You are viewing a plain text version of this content. The canonical link for it is here.
Posted to commits@arrow.apache.org by wj...@apache.org on 2023/04/28 16:50:51 UTC
[arrow] branch main updated: GH-35297: [C++][IPC] Fix schema deserialization of map field (#35298)
This is an automated email from the ASF dual-hosted git repository.
wjones127 pushed a commit to branch main
in repository https://gitbox.apache.org/repos/asf/arrow.git
The following commit(s) were added to refs/heads/main by this push:
new 87280b9447 GH-35297: [C++][IPC] Fix schema deserialization of map field (#35298)
87280b9447 is described below
commit 87280b9447f5ec278137a496c16cd61dbbb7ca4c
Author: Gang Wu <us...@gmail.com>
AuthorDate: Sat Apr 29 00:50:39 2023 +0800
GH-35297: [C++][IPC] Fix schema deserialization of map field (#35298)
### Rationale for this change
The arrow schema deserialization from flatbuffer does not preserve nullable and metadata of sub-fields in the map type.
### What changes are included in this PR?
Fix map type deserialization by creating map type using field objects instead of type objects for sub-types.
### Are these changes tested?
Add several new test cases in the arrow/ipc/read_write_test.cc.

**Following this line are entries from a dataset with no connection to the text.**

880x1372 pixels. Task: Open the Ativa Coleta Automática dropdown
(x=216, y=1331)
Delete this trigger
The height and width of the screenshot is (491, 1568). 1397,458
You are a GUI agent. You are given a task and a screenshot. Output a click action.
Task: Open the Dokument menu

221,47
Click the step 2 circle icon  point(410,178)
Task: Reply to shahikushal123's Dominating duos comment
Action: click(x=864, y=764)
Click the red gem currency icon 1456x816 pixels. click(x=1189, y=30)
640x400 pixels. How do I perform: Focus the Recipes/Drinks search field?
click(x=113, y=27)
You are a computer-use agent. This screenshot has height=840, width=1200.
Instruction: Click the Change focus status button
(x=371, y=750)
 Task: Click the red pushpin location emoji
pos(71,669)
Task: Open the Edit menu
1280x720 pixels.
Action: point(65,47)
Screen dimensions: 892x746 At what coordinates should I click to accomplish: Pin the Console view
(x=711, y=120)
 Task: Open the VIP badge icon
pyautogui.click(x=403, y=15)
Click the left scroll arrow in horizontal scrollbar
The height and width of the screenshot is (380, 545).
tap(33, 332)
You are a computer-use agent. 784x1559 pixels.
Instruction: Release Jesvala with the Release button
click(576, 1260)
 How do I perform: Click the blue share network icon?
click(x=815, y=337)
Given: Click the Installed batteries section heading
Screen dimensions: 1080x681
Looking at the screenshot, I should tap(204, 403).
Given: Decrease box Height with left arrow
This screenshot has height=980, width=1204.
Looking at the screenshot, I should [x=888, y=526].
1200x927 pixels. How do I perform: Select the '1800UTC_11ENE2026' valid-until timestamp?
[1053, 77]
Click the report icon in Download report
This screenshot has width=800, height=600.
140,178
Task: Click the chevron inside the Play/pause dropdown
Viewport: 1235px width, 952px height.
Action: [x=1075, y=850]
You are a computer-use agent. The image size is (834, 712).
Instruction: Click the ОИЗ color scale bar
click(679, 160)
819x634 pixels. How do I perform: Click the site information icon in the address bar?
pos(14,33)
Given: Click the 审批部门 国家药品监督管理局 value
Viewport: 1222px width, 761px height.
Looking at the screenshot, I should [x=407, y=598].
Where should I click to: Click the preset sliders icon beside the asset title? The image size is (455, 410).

### Are there any user-facing changes?
No.
* Closes: #35297
Authored-by: Gang Wu <us...@gmail.com>
Signed-off-by: Will Jones <wi...@gmail.com>
---
cpp/src/arrow/ipc/metadata_internal.cc | 4 ++--
cpp/src/arrow/ipc/read_write_test.cc | 34 +++++++++++++++++++++++++++++++++-
2 files changed, 35 insertions(+), 3 deletions(-)
diff --git a/cpp/src/arrow/ipc/metadata_internal.cc b/cpp/src/arrow/ipc/metadata_internal.cc
index a9f90a0724..1394516ecd 100644
--- a/cpp/src/arrow/ipc/metadata_internal.cc
+++ b/cpp/src/arrow/ipc/metadata_internal.cc
@@ -367,8 +367,8 @@ Status ConcreteTypeFromFlatbuffer(flatbuf::Type type, const void* type_data,
return Status::Invalid("Map's keys must be non-nullable");
} else {
auto map = static_cast<const flatbuf::Map*>(type_data);
- *out = std::make_shared<MapType>(children[0]->type()->field(0)->type(),
- children[0]->type()->field(1)->type(),
+ *out = std::make_shared<MapType>(children[0]->type()->field(0)->WithName("key"),
+ children[0]->type()->field(1)->WithName("value"),
map->keysSorted());
}
return Status::OK();
diff --git a/cpp/src/arrow/ipc/read_write_test.cc b/cpp/src/arrow/ipc/read_write_test.cc
index fe821fbf12..7de81eff7a 100644
--- a/cpp/src/arrow/ipc/read_write_test.cc
+++ b/cpp/src/arrow/ipc/read_write_test.cc
@@ -236,7 +236,7 @@ class TestSchemaMetadata : public ::testing::Test {
io::BufferReader reader(buffer);
DictionaryMemo in_memo;
ASSERT_OK_AND_ASSIGN(auto actual_schema, ReadSchema(&reader, &in_memo));
- AssertSchemaEqual(schema, *actual_schema);
+ AssertSchemaEqual(schema, *actual_schema, /* check_metadata= */ true);
}
};
@@ -259,6 +259,15 @@ TEST_F(TestSchemaMetadata, PrimitiveFields) {
CheckSchemaRoundtrip(schema);
}
+TEST_F(TestSchemaMetadata, PrimitiveFieldsWithKeyValueMetadata) {
+ auto f1 = field("f1", std::make_shared<Int64Type>(), false,
+ key_value_metadata({"k1"}, {"v1"}));
+ auto f2 = field("f2", std::make_shared<StringType>(), true,
+ key_value_metadata({"k2"}, {"v2"}));
+ Schema schema({f1, f2});
+ CheckSchemaRoundtrip(schema);
+}
+
TEST_F(TestSchemaMetadata, NestedFields) {
auto type = list(int32());
auto f0 = field("f0", type);
@@ -271,6 +280,29 @@ TEST_F(TestSchemaMetadata, NestedFields) {
CheckSchemaRoundtrip(schema);
}
+// Verify that nullable=false is well-preserved for child fields of map type.
+TEST_F(TestSchemaMetadata, MapField) {
+ auto key = field("key", int32(), false);
+ auto item = field("value", int32(), false);
+ auto f0 = field("f0", std::make_shared<MapType>(key, item));
+ Schema schema({f0});
+ CheckSchemaRoundtrip(schema);
+}
+
+// Verify that key value metadata is well-preserved for child fields of nested type.
+TEST_F(TestSchemaMetadata, NestedFieldsWithKeyValueMetadata) {
+ auto metadata = key_value_metadata({"foo"}, {"bar"});
+ auto inner_field = field("inner", int32(), false, metadata);
+ auto f0 = field("f0", list(inner_field), false, metadata);
+ auto f1 = field("f1", struct_({inner_field}), false, metadata);
+ auto f2 = field("f2",
+ std::make_shared<MapType>(field("key", int32(), false, metadata),
+ field("value", int32(), false, metadata)),
+ false, metadata);
+ Schema schema({f0, f1, f2});
+ CheckSchemaRoundtrip(schema);
+}
+
TEST_F(TestSchemaMetadata, DictionaryFields) {
{
auto dict_type = dictionary(int8(), int32(), true /* ordered */);